__ABOUT THIS TASK__
Each entry should be printed exactly, with its images omitted.

═══ DATA UNDER STUDY ═══

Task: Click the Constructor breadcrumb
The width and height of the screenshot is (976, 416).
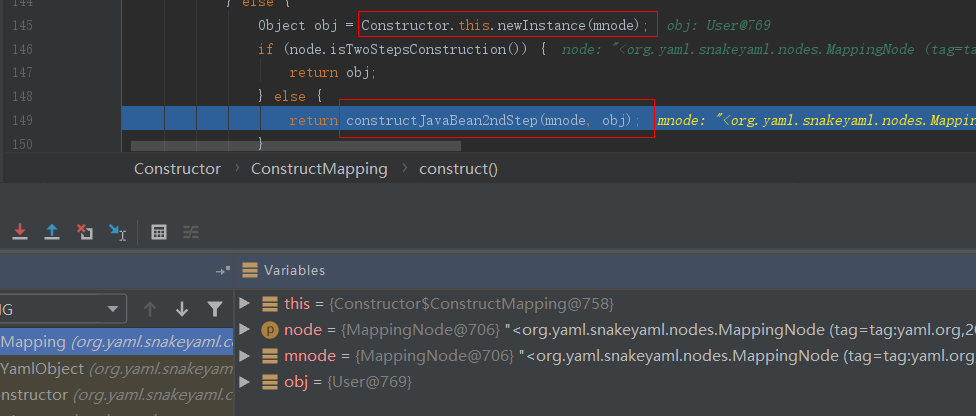Action: 177,169
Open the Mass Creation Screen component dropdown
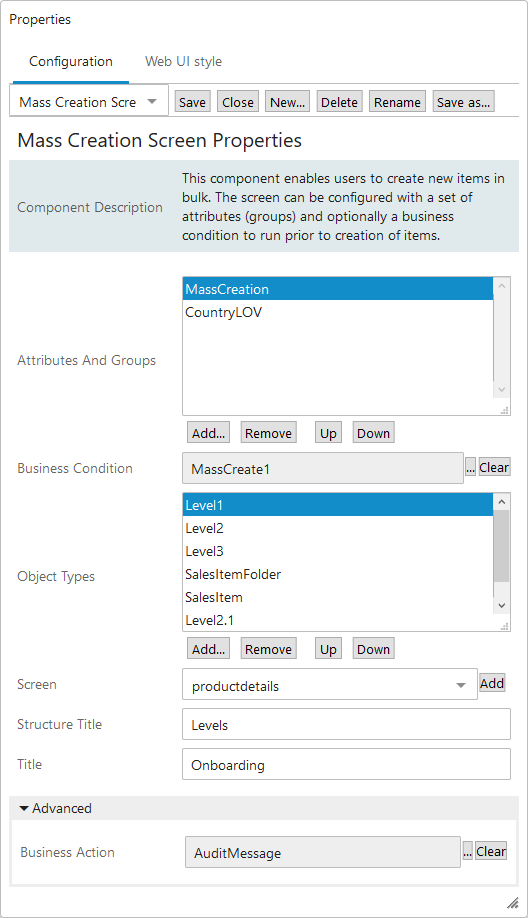Viewport: 528px width, 918px height. pyautogui.click(x=89, y=102)
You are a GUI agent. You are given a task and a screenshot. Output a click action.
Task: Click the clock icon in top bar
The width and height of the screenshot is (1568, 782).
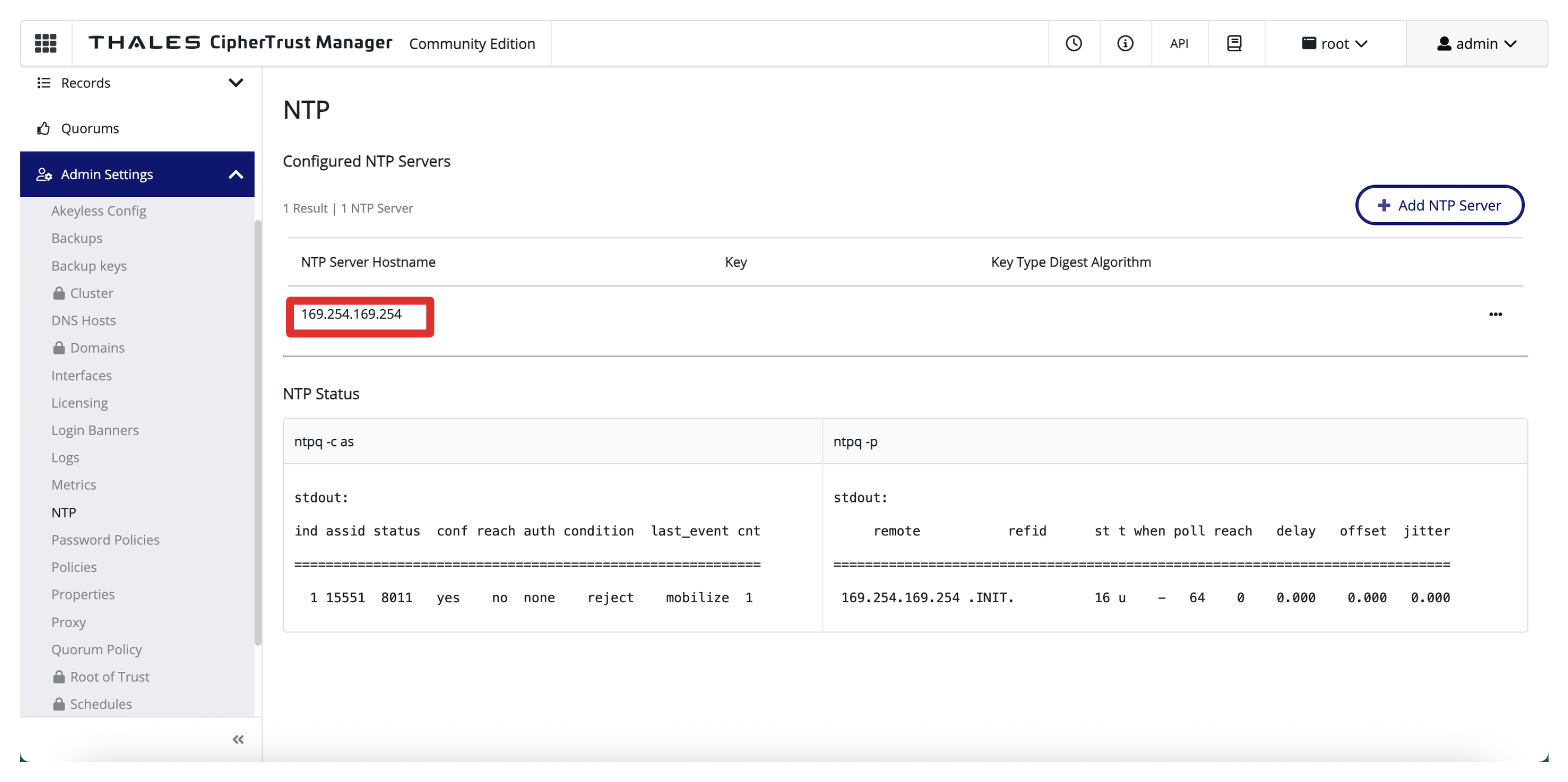pos(1074,44)
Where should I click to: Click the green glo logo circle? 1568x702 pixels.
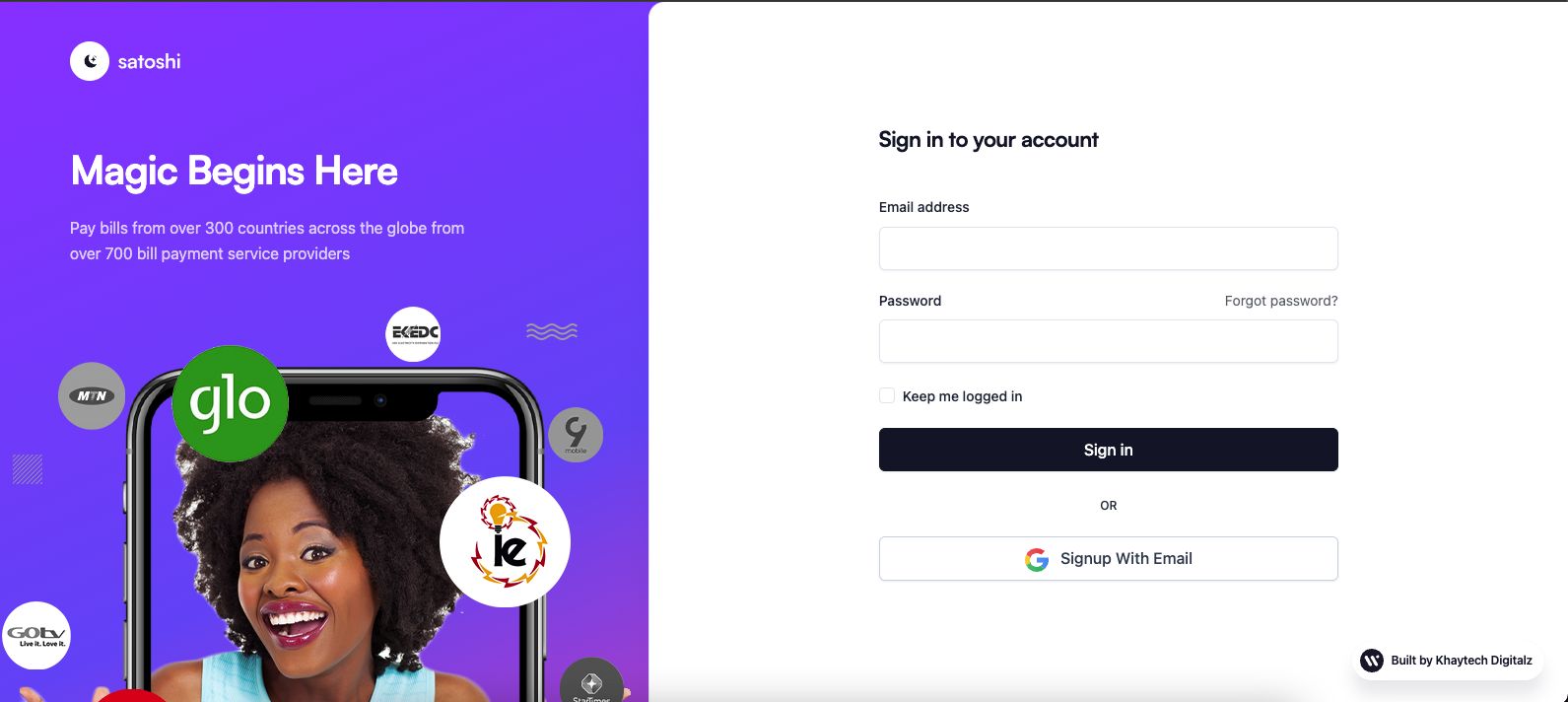(x=230, y=403)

═══

__TASK RESPONSE__
Task: Click the Constructor breadcrumb
The width and height of the screenshot is (976, 416).
Action: 177,169
Open the Mass Creation Screen component dropdown
Viewport: 528px width, 918px height. pyautogui.click(x=89, y=102)
You are a GUI agent. You are given a task and a screenshot. Output a click action.
Task: Click the clock icon in top bar
The width and height of the screenshot is (1568, 782).
pos(1074,44)
Where should I click to: Click the green glo logo circle? 1568x702 pixels.
(x=230, y=403)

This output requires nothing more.